> **What the task asks**: Copy out the lines below exactly, from the line containing "pixels, height=782 pixels." through the end of the records, including both ends.

>> start Supplied material

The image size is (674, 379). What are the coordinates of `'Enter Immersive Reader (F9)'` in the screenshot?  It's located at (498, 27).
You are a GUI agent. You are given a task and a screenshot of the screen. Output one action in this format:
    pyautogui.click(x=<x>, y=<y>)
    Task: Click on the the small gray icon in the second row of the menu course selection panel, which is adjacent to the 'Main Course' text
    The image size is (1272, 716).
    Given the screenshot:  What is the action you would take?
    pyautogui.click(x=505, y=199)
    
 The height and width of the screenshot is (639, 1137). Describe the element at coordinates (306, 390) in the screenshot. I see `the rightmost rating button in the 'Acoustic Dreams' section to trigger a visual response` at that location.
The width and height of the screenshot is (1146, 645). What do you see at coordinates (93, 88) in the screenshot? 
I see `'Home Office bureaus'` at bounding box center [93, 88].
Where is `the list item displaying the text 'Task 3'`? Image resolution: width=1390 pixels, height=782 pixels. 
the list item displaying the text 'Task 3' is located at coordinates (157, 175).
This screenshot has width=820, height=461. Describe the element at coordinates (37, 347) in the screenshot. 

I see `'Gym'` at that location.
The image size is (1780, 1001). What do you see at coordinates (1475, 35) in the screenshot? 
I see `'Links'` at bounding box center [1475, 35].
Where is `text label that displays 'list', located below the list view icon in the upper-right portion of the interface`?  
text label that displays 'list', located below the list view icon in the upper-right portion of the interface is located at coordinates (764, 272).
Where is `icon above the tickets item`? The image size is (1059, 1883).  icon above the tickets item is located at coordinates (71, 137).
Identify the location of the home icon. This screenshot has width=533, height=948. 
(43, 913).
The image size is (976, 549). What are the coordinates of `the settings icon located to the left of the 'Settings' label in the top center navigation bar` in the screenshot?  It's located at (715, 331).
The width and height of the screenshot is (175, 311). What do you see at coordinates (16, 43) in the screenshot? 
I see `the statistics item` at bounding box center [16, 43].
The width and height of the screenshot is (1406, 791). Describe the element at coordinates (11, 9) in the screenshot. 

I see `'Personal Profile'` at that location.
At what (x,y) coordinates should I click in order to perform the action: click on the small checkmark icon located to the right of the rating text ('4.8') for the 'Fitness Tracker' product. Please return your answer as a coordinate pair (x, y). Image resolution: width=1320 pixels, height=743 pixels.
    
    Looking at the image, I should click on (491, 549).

>> end Supplied material

> **The result**:
Where is `the list item displaying the text 'Task 3'`? Image resolution: width=1390 pixels, height=782 pixels. 
the list item displaying the text 'Task 3' is located at coordinates (157, 175).
This screenshot has width=820, height=461. Describe the element at coordinates (37, 347) in the screenshot. 

I see `'Gym'` at that location.
The image size is (1780, 1001). What do you see at coordinates (1475, 35) in the screenshot? 
I see `'Links'` at bounding box center [1475, 35].
Where is `text label that displays 'list', located below the list view icon in the upper-right portion of the interface`?  
text label that displays 'list', located below the list view icon in the upper-right portion of the interface is located at coordinates (764, 272).
Where is `icon above the tickets item`? The image size is (1059, 1883).  icon above the tickets item is located at coordinates (71, 137).
Identify the location of the home icon. This screenshot has width=533, height=948. 
(43, 913).
The image size is (976, 549). What are the coordinates of `the settings icon located to the left of the 'Settings' label in the top center navigation bar` in the screenshot?  It's located at (715, 331).
The width and height of the screenshot is (175, 311). What do you see at coordinates (16, 43) in the screenshot? 
I see `the statistics item` at bounding box center [16, 43].
The width and height of the screenshot is (1406, 791). Describe the element at coordinates (11, 9) in the screenshot. 

I see `'Personal Profile'` at that location.
At what (x,y) coordinates should I click in order to perform the action: click on the small checkmark icon located to the right of the rating text ('4.8') for the 'Fitness Tracker' product. Please return your answer as a coordinate pair (x, y). Image resolution: width=1320 pixels, height=743 pixels.
    
    Looking at the image, I should click on (491, 549).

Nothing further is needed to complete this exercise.